Use this file to discover all available pages before exploring further.

To ensure every update produces an accurate and reliable RTIC list, we use a three stage QA method designed to capture emerging sectors with precision. Screenshot 2025-11-06 at 14.48.33 In the Build and Refine stages, we ground taxonomy changes in research, tighten sector boundaries through iterative testing, and verify relevance using language checks and cross-validation. Only once these steps are passed do we move to the Release stage, where we benchmark against external sources and manually review a random sample for final assurance. These methods show how we maintain consistency, limit false positives, and deliver sector classifications we can trust.
In this article, when we say “lists,” we mean the machine-learning lists that form the verticals on our platform. These verticals represent the sub-sectors of each industry we cover.

☆ ☆ ☆ ☆ ☆ ☆ ☆

→ **Requests**:
**A)** In the RTIC quality assurance text, what two checks are carried out in the Release stage?
**B)** Using the RTIC quality assurance text, explain why a three stage QA method is used.
**C)** Transcribe the RTIC quality assurance text from "To ensure every" to "we can trust.".

→ **Data lines**:
☆ ☆ ☆ ☆ ☆ ☆ ☆

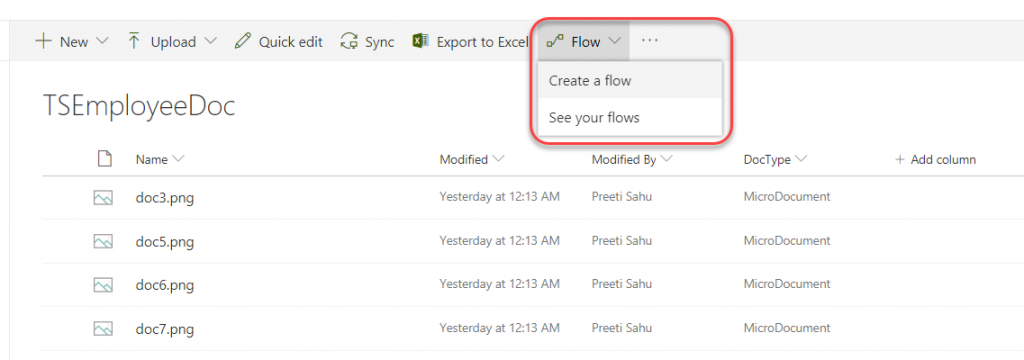Click the image icon beside doc6.png
1024x360 pixels.
(103, 284)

☆ ☆ ☆ ☆ ☆ ☆ ☆

→ **Answer list**:
**A)** Benchmarking against external sources and a manual review of a random sample.

**B)** The three stage QA method ensures that every update produces an accurate and reliable RTIC list. It is designed to capture emerging sectors with precision.

**C)**
To ensure every update produces an accurate and reliable RTIC list, we use a three stage QA method designed to capture emerging sectors with precision. Screenshot 2025-11-06 at 14.48.33 In the Build and Refine stages, we ground taxonomy changes in research, tighten sector boundaries through iterative testing, and verify relevance using language checks and cross-validation. Only once these steps are passed do we move to the Release stage, where we benchmark against external sources and manually review a random sample for final assurance. These methods show how we maintain consistency, limit false positives, and deliver sector classifications we can trust.